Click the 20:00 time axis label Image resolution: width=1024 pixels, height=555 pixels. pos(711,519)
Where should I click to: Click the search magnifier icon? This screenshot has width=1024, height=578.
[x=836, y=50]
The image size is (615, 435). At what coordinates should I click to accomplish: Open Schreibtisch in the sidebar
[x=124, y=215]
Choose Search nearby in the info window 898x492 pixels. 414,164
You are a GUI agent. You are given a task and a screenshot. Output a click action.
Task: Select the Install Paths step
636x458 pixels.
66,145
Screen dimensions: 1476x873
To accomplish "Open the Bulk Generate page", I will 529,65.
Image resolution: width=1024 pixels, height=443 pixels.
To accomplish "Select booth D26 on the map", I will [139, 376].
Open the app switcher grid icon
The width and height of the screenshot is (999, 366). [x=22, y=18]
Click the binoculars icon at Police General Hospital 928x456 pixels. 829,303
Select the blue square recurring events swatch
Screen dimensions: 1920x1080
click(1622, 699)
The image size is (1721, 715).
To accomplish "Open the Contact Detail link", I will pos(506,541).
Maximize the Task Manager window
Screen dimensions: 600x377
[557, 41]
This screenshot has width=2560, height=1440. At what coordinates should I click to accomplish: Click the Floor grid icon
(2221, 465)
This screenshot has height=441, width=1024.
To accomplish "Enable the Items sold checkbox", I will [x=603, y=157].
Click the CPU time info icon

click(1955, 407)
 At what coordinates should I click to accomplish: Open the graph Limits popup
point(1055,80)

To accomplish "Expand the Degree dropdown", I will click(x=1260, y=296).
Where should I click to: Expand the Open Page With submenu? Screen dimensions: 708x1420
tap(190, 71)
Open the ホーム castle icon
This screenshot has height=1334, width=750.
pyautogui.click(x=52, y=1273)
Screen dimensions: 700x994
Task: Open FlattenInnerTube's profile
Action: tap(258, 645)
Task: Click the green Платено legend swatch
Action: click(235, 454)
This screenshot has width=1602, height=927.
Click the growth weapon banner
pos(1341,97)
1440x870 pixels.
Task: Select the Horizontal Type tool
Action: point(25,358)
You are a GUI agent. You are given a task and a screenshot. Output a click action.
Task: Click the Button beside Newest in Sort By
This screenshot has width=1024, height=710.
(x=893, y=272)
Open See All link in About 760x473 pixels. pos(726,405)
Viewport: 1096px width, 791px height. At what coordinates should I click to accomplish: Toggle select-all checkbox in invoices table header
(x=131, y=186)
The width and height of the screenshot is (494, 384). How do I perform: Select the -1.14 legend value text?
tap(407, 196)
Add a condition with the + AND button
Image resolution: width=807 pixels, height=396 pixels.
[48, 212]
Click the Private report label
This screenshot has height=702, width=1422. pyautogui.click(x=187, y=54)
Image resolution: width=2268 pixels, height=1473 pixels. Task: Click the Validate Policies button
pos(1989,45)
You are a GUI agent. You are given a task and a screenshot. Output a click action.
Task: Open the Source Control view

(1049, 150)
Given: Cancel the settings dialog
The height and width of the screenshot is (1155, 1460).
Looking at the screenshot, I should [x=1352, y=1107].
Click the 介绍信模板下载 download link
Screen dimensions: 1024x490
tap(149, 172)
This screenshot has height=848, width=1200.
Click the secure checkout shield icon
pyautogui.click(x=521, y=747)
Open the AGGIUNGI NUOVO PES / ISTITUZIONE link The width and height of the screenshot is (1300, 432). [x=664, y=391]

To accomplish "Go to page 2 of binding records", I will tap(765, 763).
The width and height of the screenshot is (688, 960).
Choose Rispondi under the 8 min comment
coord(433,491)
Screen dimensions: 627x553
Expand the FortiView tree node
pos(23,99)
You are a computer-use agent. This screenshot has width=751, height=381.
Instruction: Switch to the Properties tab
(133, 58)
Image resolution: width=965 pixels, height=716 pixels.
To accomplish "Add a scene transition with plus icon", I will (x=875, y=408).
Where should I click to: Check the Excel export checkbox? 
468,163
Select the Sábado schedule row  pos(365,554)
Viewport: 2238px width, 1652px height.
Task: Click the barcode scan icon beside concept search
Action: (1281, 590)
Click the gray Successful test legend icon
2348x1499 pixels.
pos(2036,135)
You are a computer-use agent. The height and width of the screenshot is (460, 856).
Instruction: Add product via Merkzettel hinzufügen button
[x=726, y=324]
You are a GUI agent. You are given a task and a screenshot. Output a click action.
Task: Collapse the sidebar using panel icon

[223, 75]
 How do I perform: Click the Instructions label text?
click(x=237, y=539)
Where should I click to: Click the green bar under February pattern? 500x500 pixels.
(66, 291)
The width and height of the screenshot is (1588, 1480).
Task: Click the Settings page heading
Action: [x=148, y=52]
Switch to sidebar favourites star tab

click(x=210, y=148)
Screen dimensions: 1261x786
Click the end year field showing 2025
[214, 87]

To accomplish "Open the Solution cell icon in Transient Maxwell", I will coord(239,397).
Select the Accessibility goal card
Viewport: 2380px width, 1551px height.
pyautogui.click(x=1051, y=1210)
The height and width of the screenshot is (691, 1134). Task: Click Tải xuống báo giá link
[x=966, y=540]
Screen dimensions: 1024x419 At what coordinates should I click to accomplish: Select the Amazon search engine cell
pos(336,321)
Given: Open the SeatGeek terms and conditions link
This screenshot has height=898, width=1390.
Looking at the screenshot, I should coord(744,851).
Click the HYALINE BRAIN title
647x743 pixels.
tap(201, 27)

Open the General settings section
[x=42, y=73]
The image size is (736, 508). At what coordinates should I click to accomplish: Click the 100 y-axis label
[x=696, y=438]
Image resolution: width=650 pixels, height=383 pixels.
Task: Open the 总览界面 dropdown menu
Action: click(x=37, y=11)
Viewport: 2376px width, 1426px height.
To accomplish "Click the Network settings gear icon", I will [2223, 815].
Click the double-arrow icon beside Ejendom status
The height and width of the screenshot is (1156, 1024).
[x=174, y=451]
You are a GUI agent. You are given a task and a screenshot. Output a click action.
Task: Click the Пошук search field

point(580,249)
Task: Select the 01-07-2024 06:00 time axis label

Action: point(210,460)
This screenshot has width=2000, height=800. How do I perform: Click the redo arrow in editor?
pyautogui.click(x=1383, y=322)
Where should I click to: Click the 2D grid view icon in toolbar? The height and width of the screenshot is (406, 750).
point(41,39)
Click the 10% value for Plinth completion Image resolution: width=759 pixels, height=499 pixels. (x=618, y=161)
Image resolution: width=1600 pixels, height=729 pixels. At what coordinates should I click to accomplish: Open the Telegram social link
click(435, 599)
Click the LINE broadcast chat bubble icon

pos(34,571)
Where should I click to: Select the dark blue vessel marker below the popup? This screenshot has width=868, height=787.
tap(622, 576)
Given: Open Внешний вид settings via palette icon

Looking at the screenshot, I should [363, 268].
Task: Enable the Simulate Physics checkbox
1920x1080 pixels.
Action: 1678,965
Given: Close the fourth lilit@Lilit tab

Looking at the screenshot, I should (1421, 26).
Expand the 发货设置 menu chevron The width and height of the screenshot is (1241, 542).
· · · · ·
GIVEN INSTRUCTION – Please repeat every line of the records above, word for word and in the same order.

ANSWER TO THE PROBLEM –
Click the 20:00 time axis label Image resolution: width=1024 pixels, height=555 pixels. pos(711,519)
Where should I click to: Click the search magnifier icon? This screenshot has width=1024, height=578.
[x=836, y=50]
The image size is (615, 435). At what coordinates should I click to accomplish: Open Schreibtisch in the sidebar
[x=124, y=215]
Choose Search nearby in the info window 898x492 pixels. 414,164
You are a GUI agent. You are given a task and a screenshot. Output a click action.
Task: Select the Install Paths step
636x458 pixels.
66,145
Screen dimensions: 1476x873
To accomplish "Open the Bulk Generate page", I will 529,65.
Image resolution: width=1024 pixels, height=443 pixels.
To accomplish "Select booth D26 on the map", I will [139, 376].
Open the app switcher grid icon
The width and height of the screenshot is (999, 366). [x=22, y=18]
Click the binoculars icon at Police General Hospital 928x456 pixels. 829,303
Select the blue square recurring events swatch
Screen dimensions: 1920x1080
click(1622, 699)
The image size is (1721, 715).
To accomplish "Open the Contact Detail link", I will pos(506,541).
Maximize the Task Manager window
Screen dimensions: 600x377
[557, 41]
This screenshot has width=2560, height=1440. At what coordinates should I click to accomplish: Click the Floor grid icon
(2221, 465)
This screenshot has height=441, width=1024.
To accomplish "Enable the Items sold checkbox", I will [x=603, y=157].
Click the CPU time info icon

click(1955, 407)
 At what coordinates should I click to accomplish: Open the graph Limits popup
point(1055,80)

To accomplish "Expand the Degree dropdown", I will click(x=1260, y=296).
Where should I click to: Expand the Open Page With submenu? Screen dimensions: 708x1420
tap(190, 71)
Open the ホーム castle icon
This screenshot has height=1334, width=750.
pyautogui.click(x=52, y=1273)
Screen dimensions: 700x994
Task: Open FlattenInnerTube's profile
Action: tap(258, 645)
Task: Click the green Платено legend swatch
Action: click(235, 454)
This screenshot has width=1602, height=927.
Click the growth weapon banner
pos(1341,97)
1440x870 pixels.
Task: Select the Horizontal Type tool
Action: point(25,358)
You are a GUI agent. You are given a task and a screenshot. Output a click action.
Task: Click the Button beside Newest in Sort By
This screenshot has width=1024, height=710.
(x=893, y=272)
Open See All link in About 760x473 pixels. pos(726,405)
Viewport: 1096px width, 791px height. At what coordinates should I click to accomplish: Toggle select-all checkbox in invoices table header
(x=131, y=186)
The width and height of the screenshot is (494, 384). How do I perform: Select the -1.14 legend value text?
tap(407, 196)
Add a condition with the + AND button
Image resolution: width=807 pixels, height=396 pixels.
[48, 212]
Click the Private report label
This screenshot has height=702, width=1422. pyautogui.click(x=187, y=54)
Image resolution: width=2268 pixels, height=1473 pixels. Task: Click the Validate Policies button
pos(1989,45)
You are a GUI agent. You are given a task and a screenshot. Output a click action.
Task: Open the Source Control view

(1049, 150)
Given: Cancel the settings dialog
The height and width of the screenshot is (1155, 1460).
Looking at the screenshot, I should [x=1352, y=1107].
Click the 介绍信模板下载 download link
Screen dimensions: 1024x490
tap(149, 172)
This screenshot has height=848, width=1200.
Click the secure checkout shield icon
pyautogui.click(x=521, y=747)
Open the AGGIUNGI NUOVO PES / ISTITUZIONE link The width and height of the screenshot is (1300, 432). [x=664, y=391]

To accomplish "Go to page 2 of binding records", I will tap(765, 763).
The width and height of the screenshot is (688, 960).
Choose Rispondi under the 8 min comment
coord(433,491)
Screen dimensions: 627x553
Expand the FortiView tree node
pos(23,99)
You are a computer-use agent. This screenshot has width=751, height=381.
Instruction: Switch to the Properties tab
(133, 58)
Image resolution: width=965 pixels, height=716 pixels.
To accomplish "Add a scene transition with plus icon", I will (x=875, y=408).
Where should I click to: Check the Excel export checkbox? 
468,163
Select the Sábado schedule row  pos(365,554)
Viewport: 2238px width, 1652px height.
Task: Click the barcode scan icon beside concept search
Action: (1281, 590)
Click the gray Successful test legend icon
2348x1499 pixels.
pos(2036,135)
You are a computer-use agent. The height and width of the screenshot is (460, 856).
Instruction: Add product via Merkzettel hinzufügen button
[x=726, y=324]
You are a GUI agent. You are given a task and a screenshot. Output a click action.
Task: Collapse the sidebar using panel icon

[223, 75]
 How do I perform: Click the Instructions label text?
click(x=237, y=539)
Where should I click to: Click the green bar under February pattern? 500x500 pixels.
(66, 291)
The width and height of the screenshot is (1588, 1480).
Task: Click the Settings page heading
Action: [x=148, y=52]
Switch to sidebar favourites star tab

click(x=210, y=148)
Screen dimensions: 1261x786
Click the end year field showing 2025
[214, 87]

To accomplish "Open the Solution cell icon in Transient Maxwell", I will coord(239,397).
Select the Accessibility goal card
Viewport: 2380px width, 1551px height.
pyautogui.click(x=1051, y=1210)
The height and width of the screenshot is (691, 1134). Task: Click Tải xuống báo giá link
[x=966, y=540]
Screen dimensions: 1024x419 At what coordinates should I click to accomplish: Select the Amazon search engine cell
pos(336,321)
Given: Open the SeatGeek terms and conditions link
This screenshot has height=898, width=1390.
Looking at the screenshot, I should coord(744,851).
Click the HYALINE BRAIN title
647x743 pixels.
tap(201, 27)

Open the General settings section
[x=42, y=73]
The image size is (736, 508). At what coordinates should I click to accomplish: Click the 100 y-axis label
[x=696, y=438]
Image resolution: width=650 pixels, height=383 pixels.
Task: Open the 总览界面 dropdown menu
Action: click(x=37, y=11)
Viewport: 2376px width, 1426px height.
To accomplish "Click the Network settings gear icon", I will [2223, 815].
Click the double-arrow icon beside Ejendom status
The height and width of the screenshot is (1156, 1024).
[x=174, y=451]
You are a GUI agent. You are given a task and a screenshot. Output a click action.
Task: Click the Пошук search field

point(580,249)
Task: Select the 01-07-2024 06:00 time axis label

Action: point(210,460)
This screenshot has width=2000, height=800. How do I perform: Click the redo arrow in editor?
pyautogui.click(x=1383, y=322)
Where should I click to: Click the 2D grid view icon in toolbar? The height and width of the screenshot is (406, 750).
point(41,39)
Click the 10% value for Plinth completion Image resolution: width=759 pixels, height=499 pixels. (x=618, y=161)
Image resolution: width=1600 pixels, height=729 pixels. At what coordinates should I click to accomplish: Open the Telegram social link
click(435, 599)
Click the LINE broadcast chat bubble icon

pos(34,571)
Where should I click to: Select the dark blue vessel marker below the popup? This screenshot has width=868, height=787.
tap(622, 576)
Given: Open Внешний вид settings via palette icon

Looking at the screenshot, I should [363, 268].
Task: Enable the Simulate Physics checkbox
1920x1080 pixels.
Action: 1678,965
Given: Close the fourth lilit@Lilit tab

Looking at the screenshot, I should (1421, 26).
Expand the 发货设置 menu chevron The width and height of the screenshot is (1241, 542).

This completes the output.